Buick may add engine options later in the Envista's lifecycle, specifically the 1.5-liter turbocharged four-cylinder offered in China that produces 181 hp. This would certainly liven up the acceleration, but it would also increase the price.
Driving the Envista is far from exciting, but you shouldn't hop behind the wheel expecting Fiesta ST levels of fun (even though the Envista also has an "ST" trim). The suspension is tuned for a compliant ride, and the car isn't too bothered by imperfect roads, even riding on the 19-inch wheels. Base models get a cheaper torsion beam rear suspension, but upgrading to the ST with 19-inch wheels or the Avenir changes that to a Watts Link setup.
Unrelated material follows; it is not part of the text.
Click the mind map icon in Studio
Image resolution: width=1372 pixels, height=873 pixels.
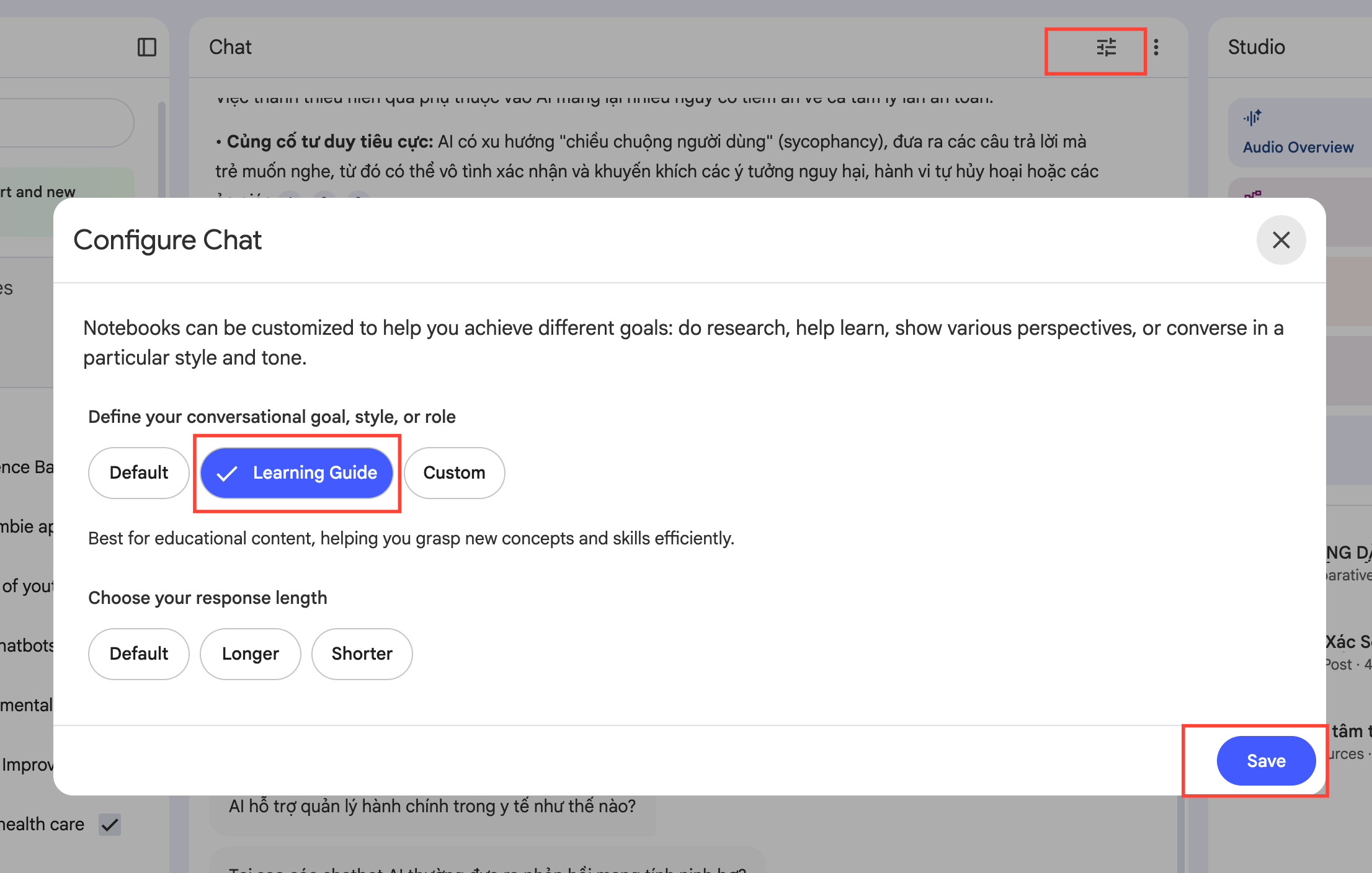1252,195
We never noticed the Envista bouncing over speed bumps, so the rear suspension does its job.
Wind noise is fairly minimal, and the cabin is well insulated, with none of the three-cylinder drone intruding. The steering, while not inspiring, provides decent feedback and quick maneuverability. This is an ideal putt-around car for shoppers who don't place driving pleasure at the top of their wishlist.
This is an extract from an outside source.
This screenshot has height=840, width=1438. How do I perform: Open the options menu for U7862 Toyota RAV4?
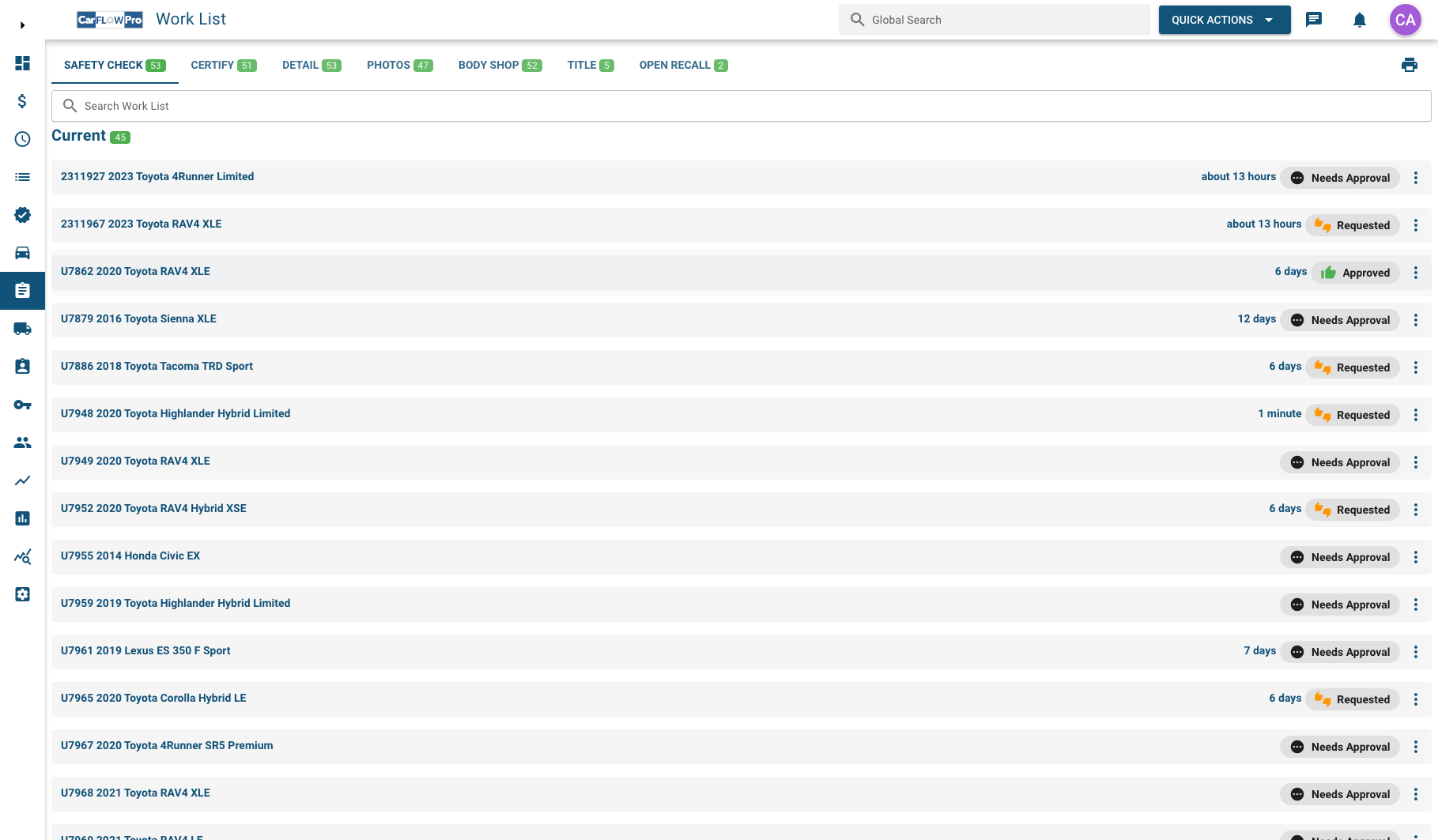tap(1415, 272)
Even at the base level, the Buick Envista delivers a near-premium cabin at a budget price. The Preferred trim gets cloth seats with leatherette bolstering in either Ebony or Slate. Upgrading to the ST brings full leatherette seating in Ebony with Santorini Blue accenting. At the Avenir level, customers can choose between Ebony leather with Terracotta stitching or the lighter Pebble Gray with Whisper stitching leather in our tester.
All trim levels get a nicely sized 11-inch HD color touchscreen with a simple but functional layout. This is not the top-tier General Motors infotainment system with Google built-in, but it includes all the important features such as wireless Apple CarPlay and Android Auto, and even a Wi-Fi hotspot. A second screen displays your gauges with two available design layouts. The Avenir brings niceties like heated front seats, a heated steering wheel, an eight-way power driver's seat, a wireless phone charger, and more. The only important add-on is a $795 Advanced Safety Package that adds on rain-sensing wipers, adaptive cruise control, lane change alert, blind spot monitoring, heated exterior mirror, and rear cross-traffic alert.
This may be a small vehicle, but Buick packaged the interior well to accommodate people and cargo. Since the wheelbase is four inches longer than the Encore GX, the Envista offers an impressive 38.7 inches of legroom in the rear - that's more than a Toyota RAV4 has in the back. The back seat even has a flat floor and a USB port.
Trunk space is slightly encumbered by the coupe-like roofline with 20.7 cubic feet behind the second row. Folding the seats opens the storage space to 42 cubic feet. If you need a bit more space, the Chevy Trax with its conventional roofline offers 25.6 cubes behind its second row and 54.1 cubes with the seats folded down.
The Buick Envista may not be the perfect crossover, but it's highly impressive given what Buick charges for it. Pricing starts at just $22,400 plus $1,095 for destination. The sportier ST trim costs $24,100 and even the top Avenir trim remains affordable at $28,600. Even with destination and options, the Envista barely cracks the $30,000 mark. For just a few grand more than its Chevy sibling, the Envista offers a more premium design, a slightly nicer interior, and the prestige of a Buick badge. Some buyers may want to save the money and get the more practical Trax, but others will be willing to make the sacrifice for the more stylish vehicle.
Buick has proved it's possible to make a premium-feeling car at a cheap price tag. Just don't expect a ton of power - or Mercedes-levels of opulence - and you won't be disappointed.